YOUR ASSIGNMENT: Rewrite as a numbered list the lines from the one containing "This screenshot has width=484, height=304." through the one containing "coordinates (994, 170).", with both end lines included and any blank lines left out.

::: EXTRACTED INFORMATION

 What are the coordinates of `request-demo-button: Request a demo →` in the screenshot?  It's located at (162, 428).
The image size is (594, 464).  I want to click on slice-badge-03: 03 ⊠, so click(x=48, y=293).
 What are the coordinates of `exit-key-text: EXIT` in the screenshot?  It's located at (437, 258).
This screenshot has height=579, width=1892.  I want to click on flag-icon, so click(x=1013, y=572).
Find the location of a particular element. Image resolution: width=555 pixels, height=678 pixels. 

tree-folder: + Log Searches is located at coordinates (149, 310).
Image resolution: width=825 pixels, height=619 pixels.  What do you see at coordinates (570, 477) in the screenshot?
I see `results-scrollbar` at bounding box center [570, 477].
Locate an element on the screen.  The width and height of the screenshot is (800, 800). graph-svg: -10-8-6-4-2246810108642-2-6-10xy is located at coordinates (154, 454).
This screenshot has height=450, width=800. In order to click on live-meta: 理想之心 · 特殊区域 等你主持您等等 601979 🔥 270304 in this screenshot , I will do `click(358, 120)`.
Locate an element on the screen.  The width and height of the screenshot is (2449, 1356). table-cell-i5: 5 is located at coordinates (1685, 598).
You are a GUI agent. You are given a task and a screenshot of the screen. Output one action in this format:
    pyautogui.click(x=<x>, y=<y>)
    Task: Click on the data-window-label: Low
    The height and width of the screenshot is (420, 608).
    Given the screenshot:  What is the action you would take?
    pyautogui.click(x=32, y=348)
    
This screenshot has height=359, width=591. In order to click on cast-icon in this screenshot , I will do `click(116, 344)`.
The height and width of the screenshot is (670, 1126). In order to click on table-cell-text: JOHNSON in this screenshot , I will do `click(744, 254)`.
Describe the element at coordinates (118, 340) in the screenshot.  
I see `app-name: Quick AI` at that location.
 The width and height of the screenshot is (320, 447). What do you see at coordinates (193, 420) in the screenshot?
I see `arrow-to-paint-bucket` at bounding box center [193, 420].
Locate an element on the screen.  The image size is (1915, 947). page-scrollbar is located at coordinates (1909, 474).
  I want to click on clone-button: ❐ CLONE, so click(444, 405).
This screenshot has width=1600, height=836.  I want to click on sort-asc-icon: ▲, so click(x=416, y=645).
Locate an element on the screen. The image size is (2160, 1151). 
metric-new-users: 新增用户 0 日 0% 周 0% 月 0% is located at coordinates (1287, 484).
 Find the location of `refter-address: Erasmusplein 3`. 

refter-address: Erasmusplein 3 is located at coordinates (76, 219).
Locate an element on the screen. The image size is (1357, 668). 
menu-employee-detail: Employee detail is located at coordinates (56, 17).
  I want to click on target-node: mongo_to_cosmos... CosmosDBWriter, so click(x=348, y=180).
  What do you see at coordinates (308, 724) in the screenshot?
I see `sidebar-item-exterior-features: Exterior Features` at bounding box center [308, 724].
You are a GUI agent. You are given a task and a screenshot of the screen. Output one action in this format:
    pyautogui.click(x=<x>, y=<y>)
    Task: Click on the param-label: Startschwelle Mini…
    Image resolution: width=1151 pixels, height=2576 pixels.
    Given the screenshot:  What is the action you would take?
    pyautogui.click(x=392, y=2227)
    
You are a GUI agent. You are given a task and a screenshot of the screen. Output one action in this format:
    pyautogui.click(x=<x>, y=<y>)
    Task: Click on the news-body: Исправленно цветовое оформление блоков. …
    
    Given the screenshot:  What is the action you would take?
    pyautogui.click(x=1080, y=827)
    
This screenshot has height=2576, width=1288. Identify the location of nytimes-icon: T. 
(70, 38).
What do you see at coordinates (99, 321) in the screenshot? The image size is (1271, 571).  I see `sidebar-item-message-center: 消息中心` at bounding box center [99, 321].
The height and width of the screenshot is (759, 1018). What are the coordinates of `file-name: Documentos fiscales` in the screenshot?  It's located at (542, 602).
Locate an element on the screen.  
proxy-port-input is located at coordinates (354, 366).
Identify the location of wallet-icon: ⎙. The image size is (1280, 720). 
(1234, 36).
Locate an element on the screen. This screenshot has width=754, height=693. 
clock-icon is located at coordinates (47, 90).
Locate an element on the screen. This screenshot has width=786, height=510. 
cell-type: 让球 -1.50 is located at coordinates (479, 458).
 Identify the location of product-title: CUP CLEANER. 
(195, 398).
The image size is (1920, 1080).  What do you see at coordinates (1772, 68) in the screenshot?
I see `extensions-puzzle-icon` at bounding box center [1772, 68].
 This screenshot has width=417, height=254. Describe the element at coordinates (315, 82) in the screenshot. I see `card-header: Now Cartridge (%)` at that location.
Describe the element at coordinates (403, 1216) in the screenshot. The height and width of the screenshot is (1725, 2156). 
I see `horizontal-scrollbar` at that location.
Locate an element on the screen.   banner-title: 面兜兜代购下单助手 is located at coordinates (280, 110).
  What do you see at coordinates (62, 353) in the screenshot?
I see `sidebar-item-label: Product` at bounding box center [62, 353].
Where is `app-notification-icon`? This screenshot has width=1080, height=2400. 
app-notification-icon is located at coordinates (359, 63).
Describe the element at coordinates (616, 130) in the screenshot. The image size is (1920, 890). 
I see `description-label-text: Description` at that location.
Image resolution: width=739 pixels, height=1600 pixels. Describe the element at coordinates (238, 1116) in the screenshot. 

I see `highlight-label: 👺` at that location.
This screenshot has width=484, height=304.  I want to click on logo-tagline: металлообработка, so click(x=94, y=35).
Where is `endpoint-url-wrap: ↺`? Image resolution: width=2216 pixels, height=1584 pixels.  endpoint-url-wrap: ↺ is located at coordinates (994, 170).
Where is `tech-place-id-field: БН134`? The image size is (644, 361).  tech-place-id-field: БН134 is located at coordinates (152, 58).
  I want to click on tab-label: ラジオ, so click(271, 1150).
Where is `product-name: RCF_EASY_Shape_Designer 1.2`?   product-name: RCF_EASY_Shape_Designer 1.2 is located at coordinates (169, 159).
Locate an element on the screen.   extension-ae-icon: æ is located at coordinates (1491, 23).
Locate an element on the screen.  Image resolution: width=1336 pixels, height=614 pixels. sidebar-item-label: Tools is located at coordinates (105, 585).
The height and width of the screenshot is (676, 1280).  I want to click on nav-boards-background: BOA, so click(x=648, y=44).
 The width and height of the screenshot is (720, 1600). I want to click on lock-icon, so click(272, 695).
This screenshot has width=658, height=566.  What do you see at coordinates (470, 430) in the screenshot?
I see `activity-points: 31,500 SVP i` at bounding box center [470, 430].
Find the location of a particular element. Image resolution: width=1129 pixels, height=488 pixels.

::::::

ANSWER FOR THIS EXERCISE:
1. This screenshot has width=484, height=304.  I want to click on logo-tagline: металлообработка, so click(x=94, y=35).
2. Where is `endpoint-url-wrap: ↺`? Image resolution: width=2216 pixels, height=1584 pixels.  endpoint-url-wrap: ↺ is located at coordinates (994, 170).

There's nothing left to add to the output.